Fracture in Belgrade. I am grateful that my misfortune [falling into a manhole] took place in Belgrade, rather than, say, in London, with its terminally dysfunctional National Health Service [NHS], offering services equally perilous to life and limb of the captive millions of its "clients" regardless of the blighters' race, creed, or sexual orientation. My surgeons had perfected their trade on thousands of cases in the ex-Yugoslav wars and NATO's bombing of Serbia. The Belgrade Emergency Health Center has a building more than a hundred years old that needs new bathrooms and a fresh coat of paint; but when some top-notch Swiss doctors tell you that your kid's leg has to be amputated, it may well offer your only hope.

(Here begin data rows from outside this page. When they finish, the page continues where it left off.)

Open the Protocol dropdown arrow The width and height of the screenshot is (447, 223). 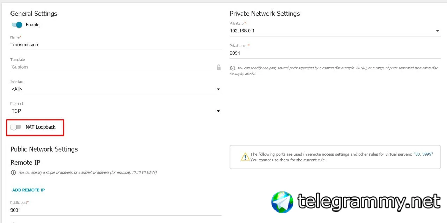point(218,111)
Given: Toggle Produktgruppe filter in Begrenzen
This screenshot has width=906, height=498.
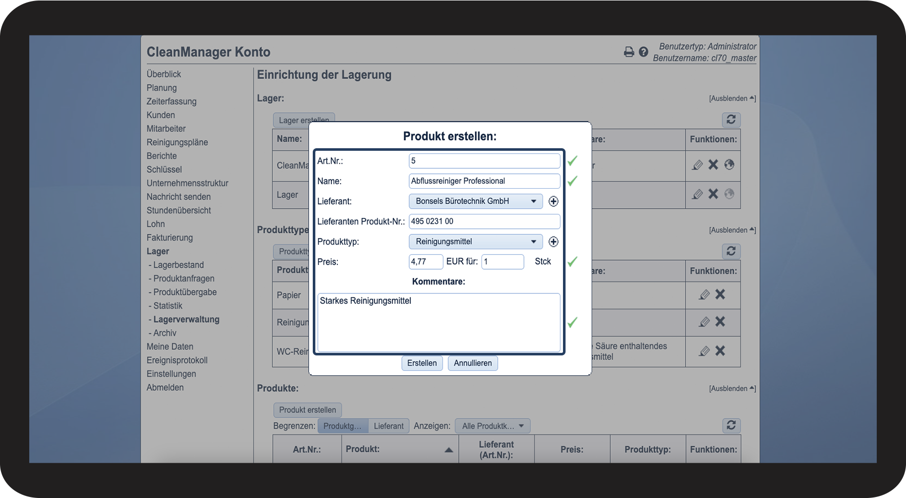Looking at the screenshot, I should click(x=342, y=426).
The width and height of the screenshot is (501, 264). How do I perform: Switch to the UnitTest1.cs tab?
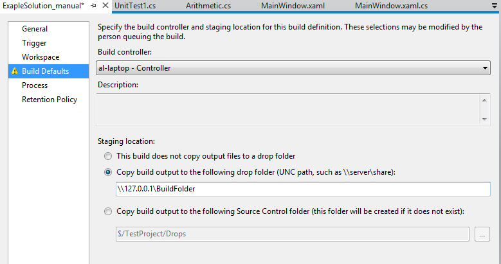pos(135,6)
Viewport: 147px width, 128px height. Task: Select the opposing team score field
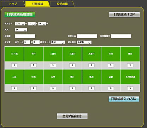[36, 42]
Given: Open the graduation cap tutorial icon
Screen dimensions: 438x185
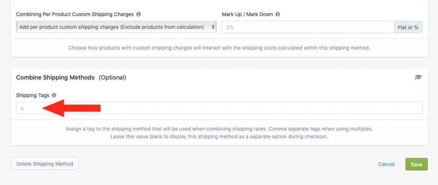Looking at the screenshot, I should (x=418, y=77).
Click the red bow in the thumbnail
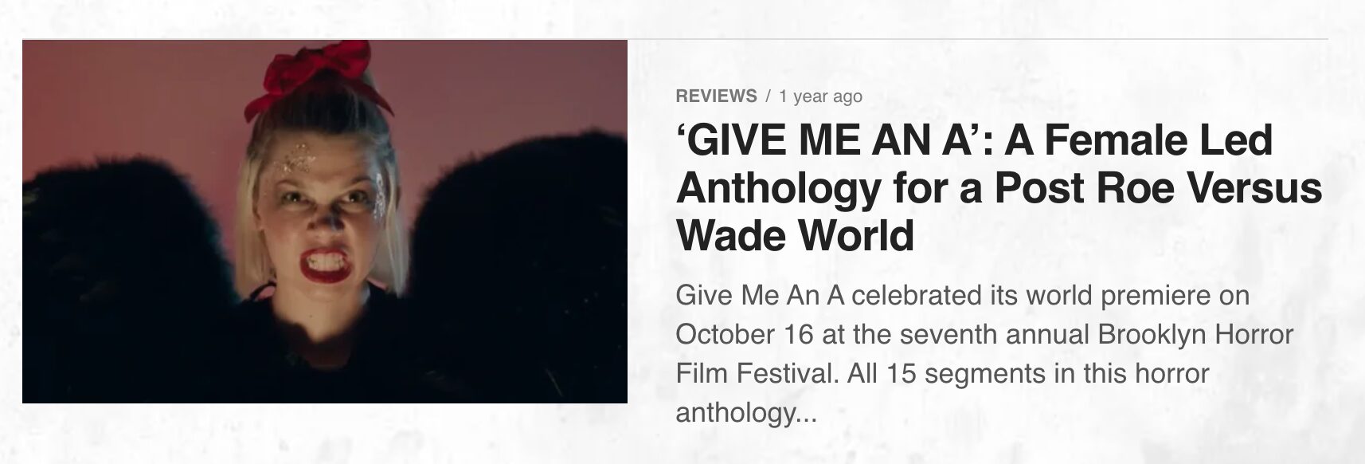The height and width of the screenshot is (464, 1365). (x=322, y=70)
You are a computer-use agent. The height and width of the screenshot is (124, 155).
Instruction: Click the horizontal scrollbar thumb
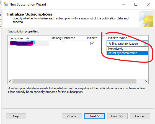click(x=74, y=81)
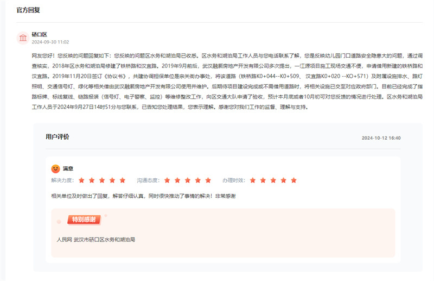Click the 用户评价 section heading
Image resolution: width=434 pixels, height=281 pixels.
point(58,137)
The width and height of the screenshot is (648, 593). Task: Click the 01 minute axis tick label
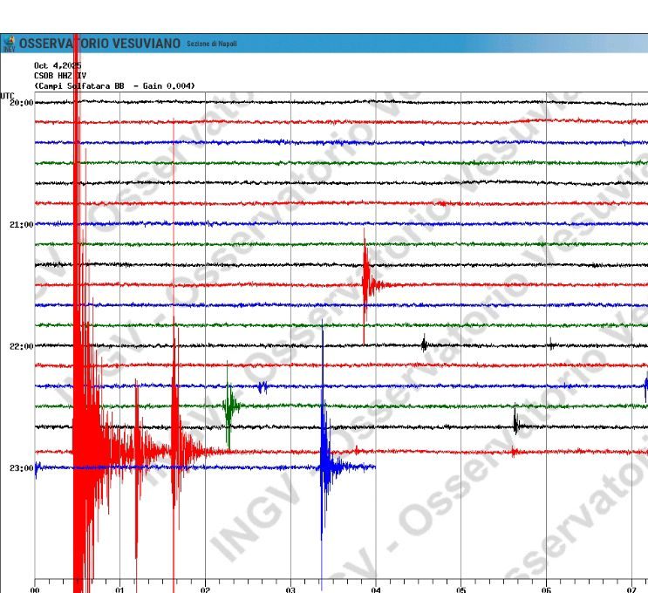click(x=119, y=590)
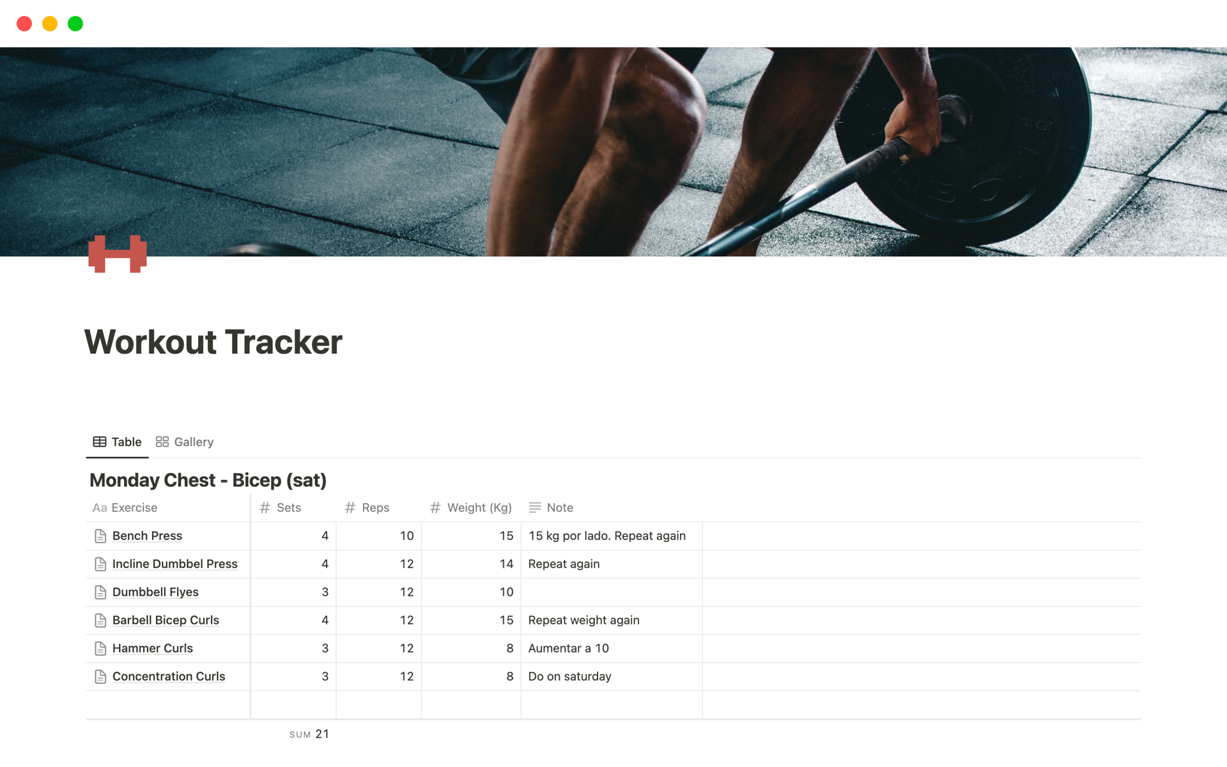This screenshot has width=1227, height=767.
Task: Open the Sets column header menu
Action: tap(289, 508)
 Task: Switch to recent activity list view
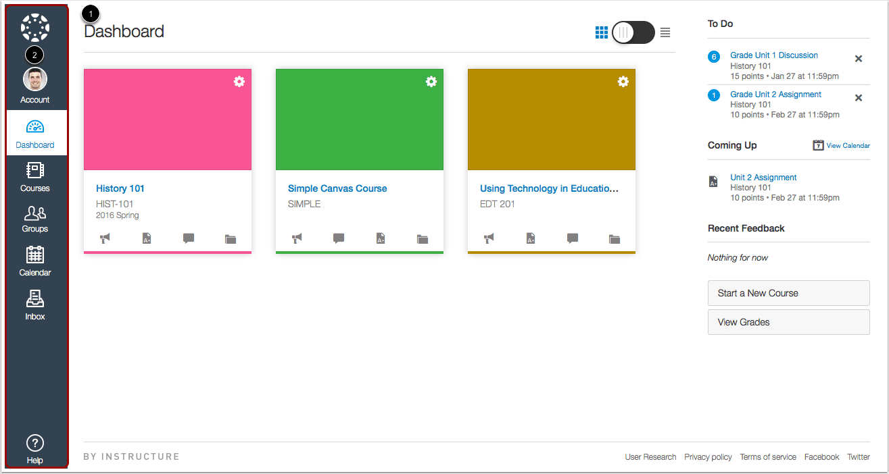(665, 32)
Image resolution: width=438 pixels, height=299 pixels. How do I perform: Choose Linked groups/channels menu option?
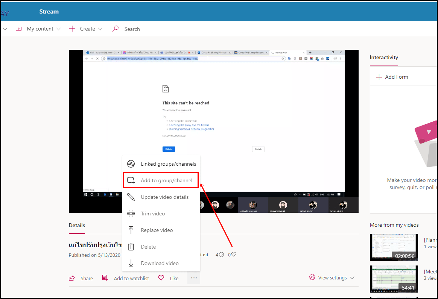(x=168, y=164)
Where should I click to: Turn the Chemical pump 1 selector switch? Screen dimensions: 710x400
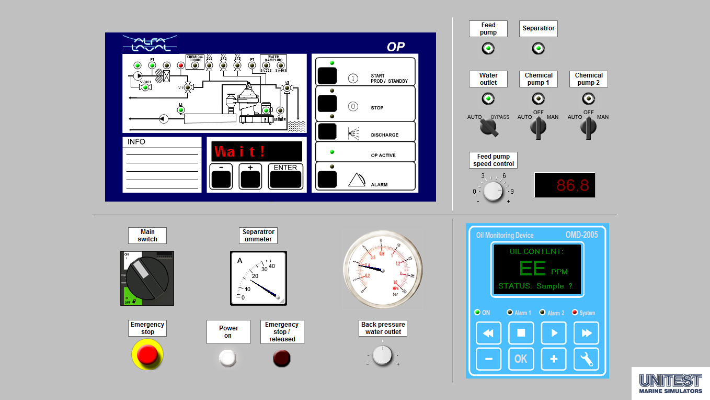[538, 127]
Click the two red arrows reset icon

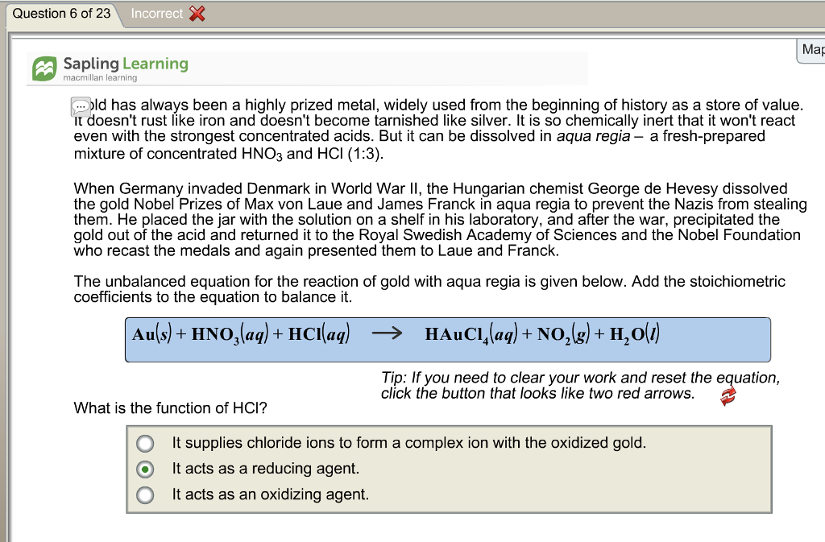click(x=726, y=394)
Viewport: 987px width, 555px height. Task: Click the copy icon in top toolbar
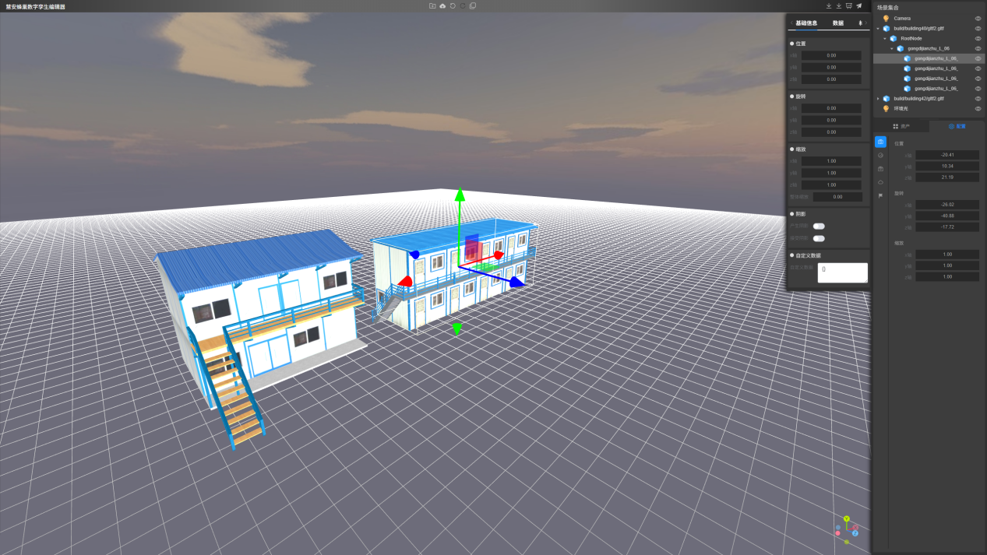pos(473,6)
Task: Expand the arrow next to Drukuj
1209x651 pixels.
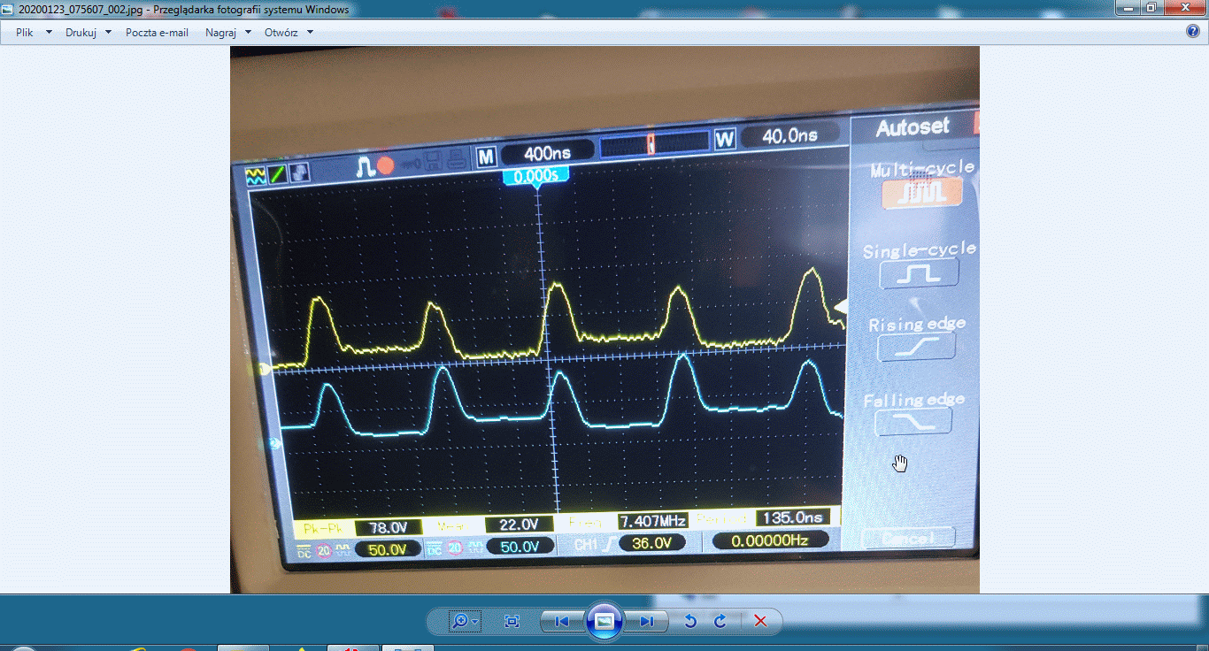Action: (x=108, y=33)
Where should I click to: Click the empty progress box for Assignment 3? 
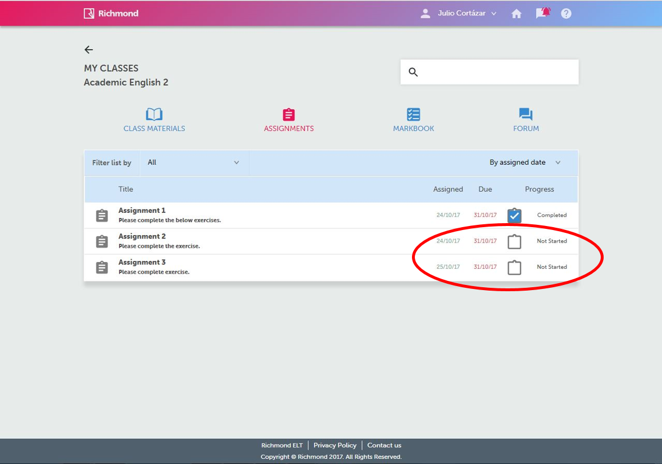(514, 267)
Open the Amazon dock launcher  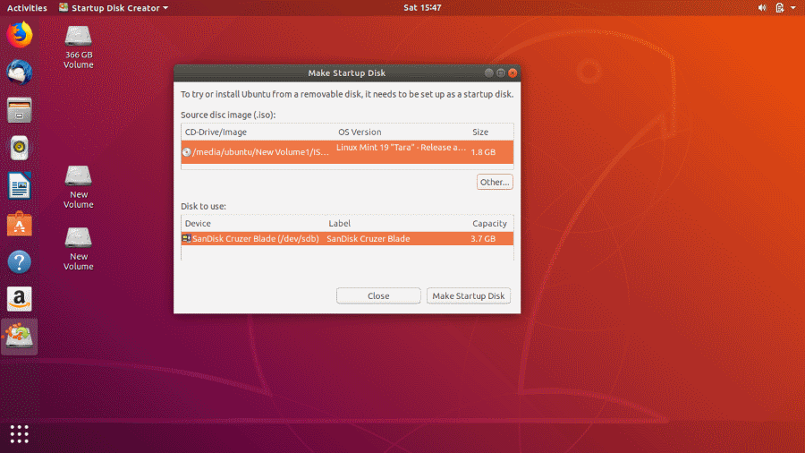[20, 299]
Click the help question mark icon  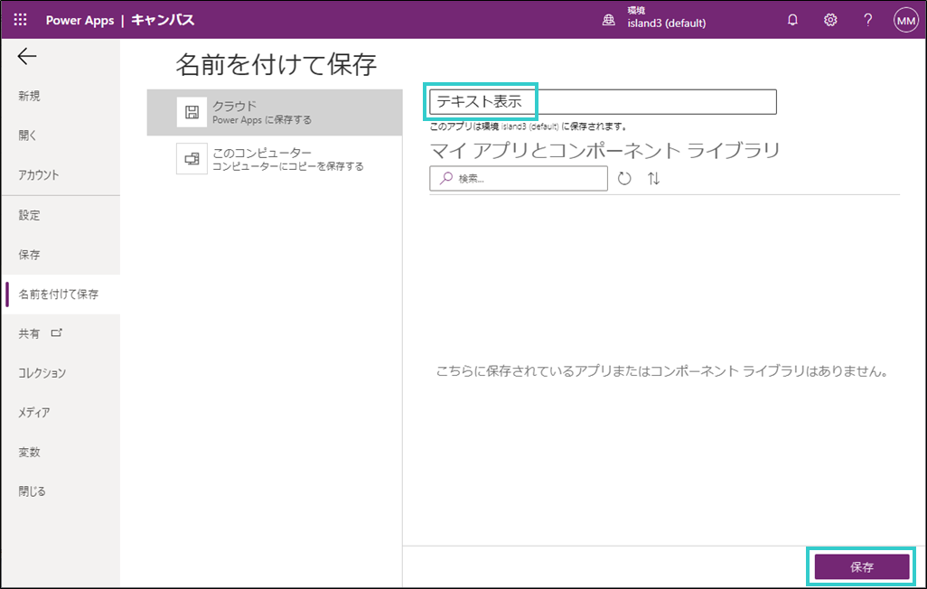pyautogui.click(x=866, y=19)
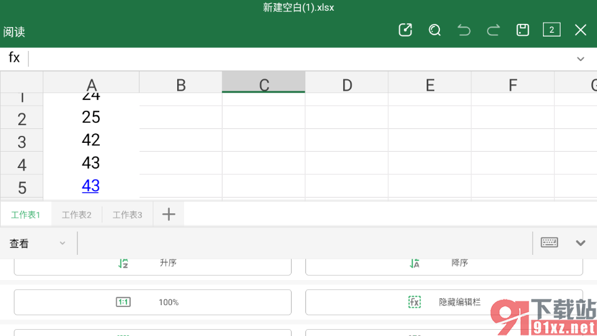Click the redo arrow
597x336 pixels.
(493, 30)
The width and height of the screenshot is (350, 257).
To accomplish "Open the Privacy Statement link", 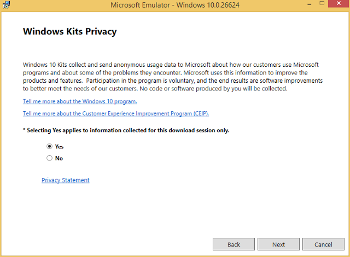I will pos(65,180).
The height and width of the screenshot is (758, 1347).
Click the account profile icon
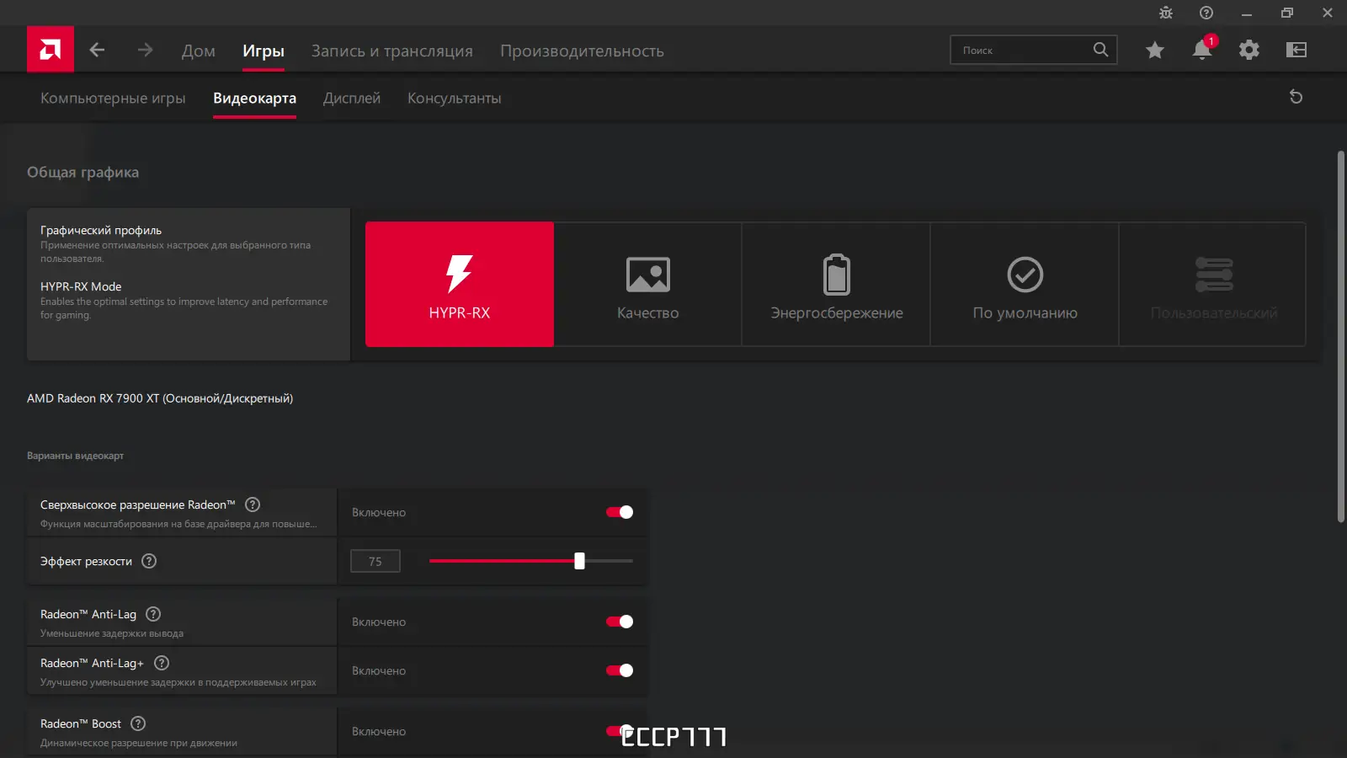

Srdja Trifkovic, www.chroniclesmagazine.org


Covered, but Without Care. During my week's stay in London, much of the sparse television news covered the foibles of the NHS. One story reported that 42% of women in labor were turned away from the hospital where they had expected to have their baby because no one was there to deliver them!
Alieta Eck, M.D., Somerset, NJ


An Innovative Idea. Perhaps Dr. Eck would sell me 10 pre-paid office visits for $400. Otherwise, I could pay her $50 each at the time of service. Why should I pre-pay an insurer?